From 7c735c7db214013d30618e4abd4c16b427804035 Mon Sep 17 00:00:00 2001
From: pussycat0x <65701233+pussycat0x@users.noreply.github.com>
Date: Mon, 31 Oct 2022 00:27:20 +0530
Subject: [PATCH] Riak Detection

---
 network/detection/riak-detect.yaml | 30 ++++++++++++++++++++++++++++++
 1 file changed, 30 insertions(+)
 create mode 100644 network/detection/riak-detect.yaml

diff --git a/network/detection/riak-detect.yaml b/network/detection/riak-detect.yaml
new file mode 100644
index 0000000000..955fdefdf4
--- /dev/null
+++ b/network/detection/riak-detect.yaml
@@ -0,0 +1,30 @@
+id: riak-detect
+
+info:
+  name: Riak Detection
+  author: pussycat0x
+  severity: info
+  metadata:
+    verified: true
+    shodan-query: title:product:"Riak"
+  description: Riak is a distributed NoSQL key-value data store that offers high availability, fault tolerance, operational simplicity, and scalability.
+  tags: network,oss
+
+network:
+  - inputs:
+      - data: 0000000107
+        type: hex
+
+    host:
+      - "{{Hostname}}"
+      - "{{Host}}:8087"
+    read-size: 2048
+
+    matchers:
+     - type: word
+       words:
+         - "riak"
+    extractors:
+      - type: regex
+        regex:
+          - "riak@([0-9.]+)..([0-9.]+([a-z]+[0-9]))"
\ No newline at end of file

____

Copy the stretch of the Riak detection patch from "From 7c735c7db214013d30618e4abd4c16b427804035 Mon" through "changed, 30 insertions(+)", swapping "Riak Detection" for "Riak Service Detection" each time it appears.

____

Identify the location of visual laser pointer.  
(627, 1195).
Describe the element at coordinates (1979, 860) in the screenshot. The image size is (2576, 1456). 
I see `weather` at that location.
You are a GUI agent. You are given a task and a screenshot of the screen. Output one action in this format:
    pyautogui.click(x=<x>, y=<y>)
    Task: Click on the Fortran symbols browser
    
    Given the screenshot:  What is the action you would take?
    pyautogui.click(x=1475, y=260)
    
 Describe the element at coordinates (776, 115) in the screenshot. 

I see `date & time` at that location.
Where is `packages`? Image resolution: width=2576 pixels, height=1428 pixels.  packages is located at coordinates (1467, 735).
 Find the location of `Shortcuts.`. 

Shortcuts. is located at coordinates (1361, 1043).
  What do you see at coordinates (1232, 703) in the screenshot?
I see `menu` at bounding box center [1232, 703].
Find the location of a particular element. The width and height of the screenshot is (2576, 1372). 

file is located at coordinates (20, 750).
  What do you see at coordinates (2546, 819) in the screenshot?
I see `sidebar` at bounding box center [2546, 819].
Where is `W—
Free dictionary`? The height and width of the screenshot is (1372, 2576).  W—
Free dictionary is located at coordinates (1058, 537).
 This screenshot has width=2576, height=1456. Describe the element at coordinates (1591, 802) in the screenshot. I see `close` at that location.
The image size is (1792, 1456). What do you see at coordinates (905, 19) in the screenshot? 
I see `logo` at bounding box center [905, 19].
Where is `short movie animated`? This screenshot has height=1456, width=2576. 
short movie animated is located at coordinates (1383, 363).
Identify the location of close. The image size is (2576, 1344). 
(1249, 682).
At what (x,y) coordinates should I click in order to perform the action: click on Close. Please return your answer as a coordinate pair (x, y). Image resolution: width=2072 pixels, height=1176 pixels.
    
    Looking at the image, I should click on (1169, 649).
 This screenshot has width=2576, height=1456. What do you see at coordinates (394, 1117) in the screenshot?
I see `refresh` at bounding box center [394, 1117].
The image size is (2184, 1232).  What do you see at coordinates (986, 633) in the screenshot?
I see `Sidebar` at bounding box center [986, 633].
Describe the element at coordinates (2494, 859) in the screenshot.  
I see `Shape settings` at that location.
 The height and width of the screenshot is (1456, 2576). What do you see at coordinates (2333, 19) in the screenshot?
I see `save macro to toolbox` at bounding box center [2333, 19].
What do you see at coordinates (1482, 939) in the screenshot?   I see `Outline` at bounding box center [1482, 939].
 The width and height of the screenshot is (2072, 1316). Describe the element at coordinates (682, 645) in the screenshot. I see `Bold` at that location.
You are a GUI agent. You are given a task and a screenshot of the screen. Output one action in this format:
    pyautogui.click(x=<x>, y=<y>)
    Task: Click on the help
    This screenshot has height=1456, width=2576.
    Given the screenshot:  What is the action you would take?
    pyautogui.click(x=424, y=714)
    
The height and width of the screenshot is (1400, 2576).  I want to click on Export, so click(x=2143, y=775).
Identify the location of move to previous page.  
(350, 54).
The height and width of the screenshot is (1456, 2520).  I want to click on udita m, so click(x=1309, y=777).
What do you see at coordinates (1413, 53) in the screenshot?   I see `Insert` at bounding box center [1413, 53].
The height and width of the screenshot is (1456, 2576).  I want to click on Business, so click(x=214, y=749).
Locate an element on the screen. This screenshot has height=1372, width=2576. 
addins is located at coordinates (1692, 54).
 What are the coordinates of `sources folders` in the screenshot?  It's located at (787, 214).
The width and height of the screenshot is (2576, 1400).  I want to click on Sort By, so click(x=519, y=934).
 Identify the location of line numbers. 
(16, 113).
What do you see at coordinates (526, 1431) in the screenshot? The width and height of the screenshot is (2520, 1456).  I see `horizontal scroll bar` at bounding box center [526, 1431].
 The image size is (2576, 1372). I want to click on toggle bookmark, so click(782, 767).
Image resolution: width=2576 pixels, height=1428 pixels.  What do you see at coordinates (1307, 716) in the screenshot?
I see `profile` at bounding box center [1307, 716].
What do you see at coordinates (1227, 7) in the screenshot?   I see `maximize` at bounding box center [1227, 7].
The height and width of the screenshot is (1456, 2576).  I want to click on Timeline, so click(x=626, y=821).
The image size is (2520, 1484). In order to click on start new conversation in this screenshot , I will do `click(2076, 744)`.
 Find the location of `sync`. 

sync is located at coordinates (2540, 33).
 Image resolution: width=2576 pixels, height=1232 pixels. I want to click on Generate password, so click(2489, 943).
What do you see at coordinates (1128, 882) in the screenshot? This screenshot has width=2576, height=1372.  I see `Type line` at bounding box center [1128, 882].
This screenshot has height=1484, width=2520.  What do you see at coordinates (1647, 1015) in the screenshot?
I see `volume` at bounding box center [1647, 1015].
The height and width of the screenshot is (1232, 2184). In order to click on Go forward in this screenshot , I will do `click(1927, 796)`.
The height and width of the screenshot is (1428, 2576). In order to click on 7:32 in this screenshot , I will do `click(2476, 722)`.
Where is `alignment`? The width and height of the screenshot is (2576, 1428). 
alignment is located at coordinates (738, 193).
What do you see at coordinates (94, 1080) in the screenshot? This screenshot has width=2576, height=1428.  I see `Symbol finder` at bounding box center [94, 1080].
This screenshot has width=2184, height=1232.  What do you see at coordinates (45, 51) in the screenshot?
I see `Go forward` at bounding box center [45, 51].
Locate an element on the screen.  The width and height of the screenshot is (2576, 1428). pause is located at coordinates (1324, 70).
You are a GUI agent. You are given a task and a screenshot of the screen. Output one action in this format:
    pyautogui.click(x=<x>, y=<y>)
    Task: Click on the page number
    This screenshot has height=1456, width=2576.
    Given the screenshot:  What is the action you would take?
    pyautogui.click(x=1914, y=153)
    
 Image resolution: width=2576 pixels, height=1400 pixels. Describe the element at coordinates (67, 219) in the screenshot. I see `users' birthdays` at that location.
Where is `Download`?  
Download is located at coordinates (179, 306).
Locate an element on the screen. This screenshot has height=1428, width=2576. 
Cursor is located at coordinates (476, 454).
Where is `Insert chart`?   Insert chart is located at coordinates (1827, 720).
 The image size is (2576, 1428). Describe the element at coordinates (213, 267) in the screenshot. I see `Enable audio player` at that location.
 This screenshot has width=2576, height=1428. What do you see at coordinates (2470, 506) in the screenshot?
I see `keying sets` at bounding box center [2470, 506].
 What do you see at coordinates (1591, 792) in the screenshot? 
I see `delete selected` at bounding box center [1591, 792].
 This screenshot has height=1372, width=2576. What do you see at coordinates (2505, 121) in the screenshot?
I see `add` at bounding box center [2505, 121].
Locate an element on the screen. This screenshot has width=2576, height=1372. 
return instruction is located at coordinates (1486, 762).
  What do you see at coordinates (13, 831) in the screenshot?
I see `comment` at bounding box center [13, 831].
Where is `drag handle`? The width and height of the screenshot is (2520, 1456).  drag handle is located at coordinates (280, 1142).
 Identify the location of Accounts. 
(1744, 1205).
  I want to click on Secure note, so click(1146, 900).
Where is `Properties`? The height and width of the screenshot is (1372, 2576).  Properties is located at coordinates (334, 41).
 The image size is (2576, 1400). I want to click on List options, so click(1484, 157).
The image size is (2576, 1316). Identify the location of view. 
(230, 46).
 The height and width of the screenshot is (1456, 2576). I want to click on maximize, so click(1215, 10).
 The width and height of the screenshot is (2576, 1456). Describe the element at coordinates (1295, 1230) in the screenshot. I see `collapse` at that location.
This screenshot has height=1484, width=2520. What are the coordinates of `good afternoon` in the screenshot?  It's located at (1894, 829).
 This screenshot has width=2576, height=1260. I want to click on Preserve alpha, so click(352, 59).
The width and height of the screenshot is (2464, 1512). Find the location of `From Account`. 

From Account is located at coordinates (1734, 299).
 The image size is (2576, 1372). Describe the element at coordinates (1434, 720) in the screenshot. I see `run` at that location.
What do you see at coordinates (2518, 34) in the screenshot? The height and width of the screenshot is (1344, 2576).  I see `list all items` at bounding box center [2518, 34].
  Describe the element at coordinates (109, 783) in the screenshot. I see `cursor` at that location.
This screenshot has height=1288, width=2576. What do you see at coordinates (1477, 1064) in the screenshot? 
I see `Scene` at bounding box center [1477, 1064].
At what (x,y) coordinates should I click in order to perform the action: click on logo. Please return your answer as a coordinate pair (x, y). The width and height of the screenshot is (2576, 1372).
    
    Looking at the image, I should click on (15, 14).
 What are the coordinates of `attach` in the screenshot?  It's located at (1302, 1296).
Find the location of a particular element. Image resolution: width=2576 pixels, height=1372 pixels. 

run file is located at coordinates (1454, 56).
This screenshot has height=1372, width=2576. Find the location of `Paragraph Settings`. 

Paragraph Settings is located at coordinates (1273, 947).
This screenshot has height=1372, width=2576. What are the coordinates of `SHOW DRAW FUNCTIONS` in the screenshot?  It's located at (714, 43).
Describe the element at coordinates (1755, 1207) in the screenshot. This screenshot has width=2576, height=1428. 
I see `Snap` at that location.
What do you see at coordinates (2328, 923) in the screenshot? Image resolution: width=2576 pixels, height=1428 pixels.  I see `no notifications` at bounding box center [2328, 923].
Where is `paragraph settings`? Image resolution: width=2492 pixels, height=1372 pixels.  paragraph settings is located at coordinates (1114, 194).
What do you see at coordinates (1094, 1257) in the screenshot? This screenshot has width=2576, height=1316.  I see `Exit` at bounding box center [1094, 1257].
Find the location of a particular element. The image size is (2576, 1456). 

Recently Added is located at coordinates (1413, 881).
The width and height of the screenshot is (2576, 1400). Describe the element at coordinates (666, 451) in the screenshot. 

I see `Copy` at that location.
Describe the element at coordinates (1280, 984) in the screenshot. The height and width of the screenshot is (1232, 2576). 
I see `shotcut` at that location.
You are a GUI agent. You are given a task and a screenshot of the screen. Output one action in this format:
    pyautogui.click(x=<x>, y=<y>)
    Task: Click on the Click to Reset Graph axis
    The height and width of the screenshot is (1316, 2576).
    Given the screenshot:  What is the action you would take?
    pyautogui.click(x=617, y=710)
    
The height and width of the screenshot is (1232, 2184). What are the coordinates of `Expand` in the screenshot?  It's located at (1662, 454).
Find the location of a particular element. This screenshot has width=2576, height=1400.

____

* [FINISHED TASK]:
From 7c735c7db214013d30618e4abd4c16b427804035 Mon Sep 17 00:00:00 2001
From: pussycat0x <65701233+pussycat0x@users.noreply.github.com>
Date: Mon, 31 Oct 2022 00:27:20 +0530
Subject: [PATCH] Riak Service Detection

---
 network/detection/riak-detect.yaml | 30 ++++++++++++++++++++++++++++++
 1 file changed, 30 insertions(+)